After finishing his prep days, Trimble became the first Hanceville athletic alum to attend a four-year university on scholarship, serving as a superb offensive lineman under Bryant shortly after the “Junction Boys” term made its way around the country.

As a credit to Trimble’s well-known toughness, he hitch-hiked all the way to College Station in 1954 to begin his collegiate career.

He later became an All-Southwest Conference guard and helped his team win the SWC Championship in 1956.

The most impressive part about all that? He did so with only one fully functional arm — he lost part of his left during a childhood accident — thereby earning the label of “Stubby.”

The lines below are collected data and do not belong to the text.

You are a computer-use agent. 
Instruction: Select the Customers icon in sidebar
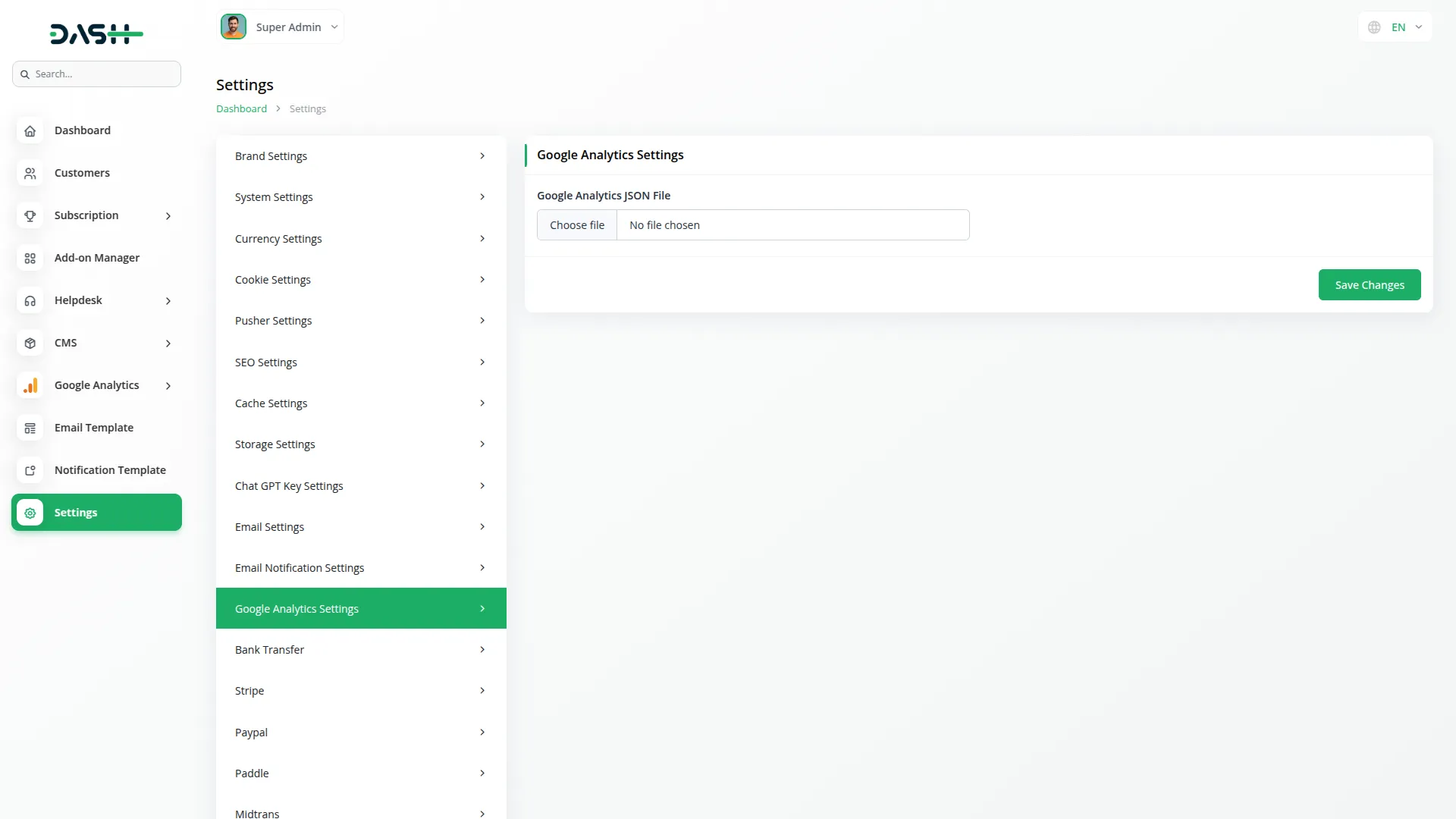click(30, 173)
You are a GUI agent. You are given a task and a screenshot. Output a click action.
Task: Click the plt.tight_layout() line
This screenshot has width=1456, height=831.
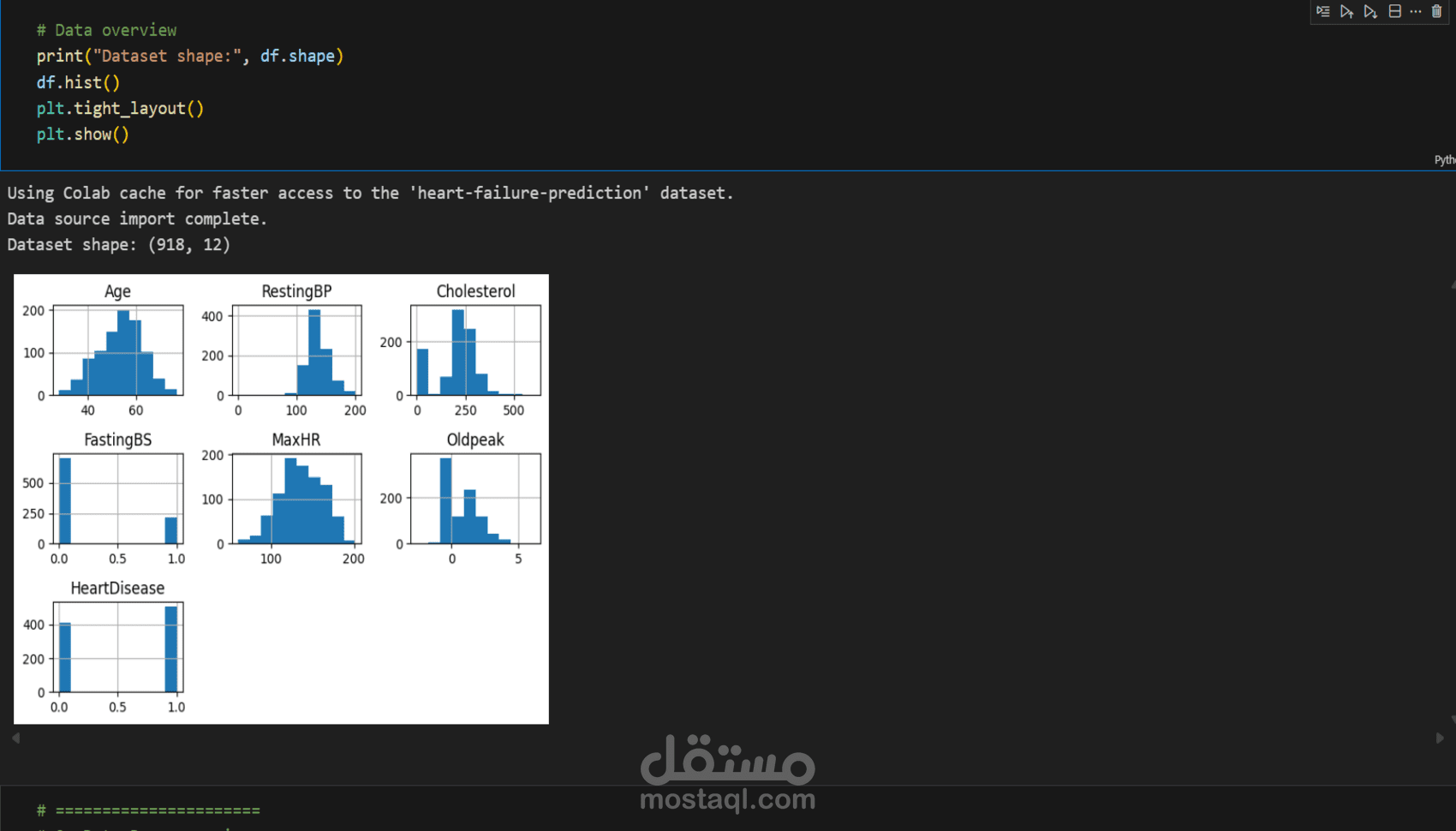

Mike Cupp, a 2007 CCSHOF inductee, played for Trimble on Good Hope’s inaugural team and maintained a lifelong friendship with the latter for the many years that followed.

“He did so many great things,” he said. “He was a great and incredible athlete. A so-called handicap for most people wasn’t for him. Really just a heck of a guy. Athletically, I don’t know of anything he couldn’t do. I really don’t.”

Cupp added with a laugh that he had plenty of stories about Trimble, but not many of them “could be printed.”

The ones he did share, though, left him with a feeling of nostalgia.

When Gene Stallings accepted Alabama’s head coaching position in 1990, Cupp sat down for lunch with one of his assistants, Randy Ross.

Shortly into the meal, Stallings walked in and introduced himself to Cupp, who mentioned he had played for Trimble at Good Hope — a teammate of Stallings during his days with the Aggies.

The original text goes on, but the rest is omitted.